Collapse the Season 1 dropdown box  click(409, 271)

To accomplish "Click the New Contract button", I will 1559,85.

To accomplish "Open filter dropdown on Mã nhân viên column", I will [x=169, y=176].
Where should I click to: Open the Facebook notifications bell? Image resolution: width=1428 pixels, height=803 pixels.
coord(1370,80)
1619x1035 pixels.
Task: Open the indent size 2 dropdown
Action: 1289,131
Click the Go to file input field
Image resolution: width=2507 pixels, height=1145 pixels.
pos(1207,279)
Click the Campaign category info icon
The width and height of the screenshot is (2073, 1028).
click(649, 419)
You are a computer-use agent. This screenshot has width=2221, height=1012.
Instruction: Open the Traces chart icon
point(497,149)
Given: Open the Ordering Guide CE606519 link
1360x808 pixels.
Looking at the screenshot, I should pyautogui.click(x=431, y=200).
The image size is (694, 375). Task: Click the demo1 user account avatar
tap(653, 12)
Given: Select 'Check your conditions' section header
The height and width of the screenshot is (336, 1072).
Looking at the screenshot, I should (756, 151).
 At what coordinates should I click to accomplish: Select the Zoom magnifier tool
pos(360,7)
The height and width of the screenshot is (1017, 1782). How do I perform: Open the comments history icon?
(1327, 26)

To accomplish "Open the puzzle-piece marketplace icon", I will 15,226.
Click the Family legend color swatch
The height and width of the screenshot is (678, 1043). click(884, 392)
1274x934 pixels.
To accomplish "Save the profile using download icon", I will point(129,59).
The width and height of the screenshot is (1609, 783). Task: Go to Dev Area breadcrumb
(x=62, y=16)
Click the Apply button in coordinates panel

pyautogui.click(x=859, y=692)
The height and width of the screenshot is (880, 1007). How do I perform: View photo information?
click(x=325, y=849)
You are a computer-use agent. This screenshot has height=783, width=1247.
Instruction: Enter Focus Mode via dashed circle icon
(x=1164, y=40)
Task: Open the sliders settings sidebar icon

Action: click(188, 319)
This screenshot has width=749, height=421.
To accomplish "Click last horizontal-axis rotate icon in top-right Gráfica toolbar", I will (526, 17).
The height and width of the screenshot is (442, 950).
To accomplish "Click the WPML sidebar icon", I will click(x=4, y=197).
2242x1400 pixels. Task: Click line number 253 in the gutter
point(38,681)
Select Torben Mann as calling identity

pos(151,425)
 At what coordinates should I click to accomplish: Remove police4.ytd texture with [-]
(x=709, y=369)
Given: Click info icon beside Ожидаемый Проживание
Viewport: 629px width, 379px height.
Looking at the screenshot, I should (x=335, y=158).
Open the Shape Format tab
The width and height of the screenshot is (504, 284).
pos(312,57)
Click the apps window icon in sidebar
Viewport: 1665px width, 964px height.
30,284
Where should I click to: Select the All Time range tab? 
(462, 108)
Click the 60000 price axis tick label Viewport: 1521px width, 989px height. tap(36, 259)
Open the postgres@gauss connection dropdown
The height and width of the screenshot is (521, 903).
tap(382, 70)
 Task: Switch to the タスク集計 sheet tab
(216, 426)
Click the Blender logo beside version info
= = = =
**Exercise directions**: Wherever the word "agent" occurs in a line of the listing, copy that line.

**Result of the task**:
You are a computer-use agent. This screenshot has width=2221, height=1012.
You are a computer-use agent. This screenshot has height=783, width=1247.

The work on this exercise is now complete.